Entiende uno, en cualquier caso, la preocupación que el nacionalismo vasco puede tener con respecto al mantenimiento de un privilegio que tiene importantes implicaciones para el principio de justicia distributiva. El coste financiero del cupo para el resto de los españoles solo es asumible por el tamaño del País Vasco y porque hay otras locomotoras económicas regionales que pueden hacerse cargo de la nivelación financiera de los servicios públicos. La salida de Cataluña del régimen común puede implicar una revisión global del modelo de Concierto vasco, por más que la historia tenga un peso relevante en la legitimación del sistema aquí descrito y por más que la sociedad española haya sido muy generosa -recuerden las décadas de terrorismo- con la integración del nacionalismo en el proyecto constitucional iniciado en 1978.

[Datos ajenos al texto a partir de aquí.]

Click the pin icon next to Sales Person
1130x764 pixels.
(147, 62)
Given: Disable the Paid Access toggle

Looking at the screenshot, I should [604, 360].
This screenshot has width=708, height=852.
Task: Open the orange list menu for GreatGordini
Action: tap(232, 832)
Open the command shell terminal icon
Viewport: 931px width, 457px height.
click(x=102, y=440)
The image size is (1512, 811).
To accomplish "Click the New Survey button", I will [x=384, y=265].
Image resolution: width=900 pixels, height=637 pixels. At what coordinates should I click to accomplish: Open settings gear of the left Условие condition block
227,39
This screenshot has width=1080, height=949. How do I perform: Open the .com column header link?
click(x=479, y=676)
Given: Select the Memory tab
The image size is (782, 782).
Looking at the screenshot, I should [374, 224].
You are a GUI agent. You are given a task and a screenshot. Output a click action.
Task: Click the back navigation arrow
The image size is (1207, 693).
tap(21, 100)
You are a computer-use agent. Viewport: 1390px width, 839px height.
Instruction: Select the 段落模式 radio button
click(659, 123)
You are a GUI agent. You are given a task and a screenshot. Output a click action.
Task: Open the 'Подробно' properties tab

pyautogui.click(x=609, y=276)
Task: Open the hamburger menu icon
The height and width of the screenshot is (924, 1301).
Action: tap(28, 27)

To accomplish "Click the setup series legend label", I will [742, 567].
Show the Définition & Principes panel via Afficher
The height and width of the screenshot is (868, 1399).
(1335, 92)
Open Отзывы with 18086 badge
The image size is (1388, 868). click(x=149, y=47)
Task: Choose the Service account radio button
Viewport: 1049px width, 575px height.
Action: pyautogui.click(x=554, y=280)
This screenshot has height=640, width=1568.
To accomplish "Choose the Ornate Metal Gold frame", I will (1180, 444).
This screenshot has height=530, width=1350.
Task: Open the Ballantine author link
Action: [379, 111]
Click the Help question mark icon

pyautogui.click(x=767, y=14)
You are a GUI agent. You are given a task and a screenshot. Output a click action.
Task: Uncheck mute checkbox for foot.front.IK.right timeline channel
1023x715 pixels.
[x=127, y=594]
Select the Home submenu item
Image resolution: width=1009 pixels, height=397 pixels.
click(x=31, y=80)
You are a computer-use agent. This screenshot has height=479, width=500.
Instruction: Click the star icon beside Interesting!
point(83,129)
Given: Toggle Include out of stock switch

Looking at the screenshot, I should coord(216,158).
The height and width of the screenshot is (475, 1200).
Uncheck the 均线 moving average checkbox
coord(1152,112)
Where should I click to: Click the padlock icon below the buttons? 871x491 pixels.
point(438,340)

ESA REVISIÓN también puede afectar al principio democrático. Al aceptar acríticamente los mitos del nacionalismo y el foralismo -por ejemplo, el pactismo-, los españoles no establecieron ninguna garantía institucional para que el confederalismo no terminara afectando a la teoría de la decisión en las Cortes Generales. Si las Cortes nada tienen que decir, tal y como hemos explicado, ni en la configuración del Concierto ni en la determinación de la cuantía del cupo, resulta del todo incoherente que los representantes vascos en el Congreso y el Senado decidan, además, la ruptura del régimen de financiación común. Emerge entonces la paradoja de la West Lothian Question. En 1977, un diputado laborista del distrito de West Lothian en Escocia, expuso la siguiente reserva democrática al proyecto de regionalización británico: los diputados escoceses nada tendrían que decir sobre las leyes de Westminster si Westminster nada tiene que decir sobre las leyes que afectan a Escocia.
El Estado autonómico estaba inacabado y la financiación era uno de los elementos a culminar. Ante la falta de iniciativa de los grandes partidos, el dinero ha terminado siendo el banderín de enganche social del soberanismo para poner precio a sus apoyos parlamentarios. Sánchez tratará de engañar a todos mezclando la financiación de Murcia y la resolución del conflicto secesionista, pero la realidad es que Cataluña -aquí no hago distingos- quiere los privilegios económicos que ha conseguido consolidar el nacionalismo vasco. Esto me lleva a realizar dos apuntes finales. El primero, que el sistema de Concierto premia la buena gestión tributaria y de los recursos propios: ¿puede la Generalidad acreditar este bagaje? El segundo, que el PNV quizá empiece a arrepentirse de su apoyo a la moción de censura de 2018, porque la historia y los mitos también tienen sus leyes internas.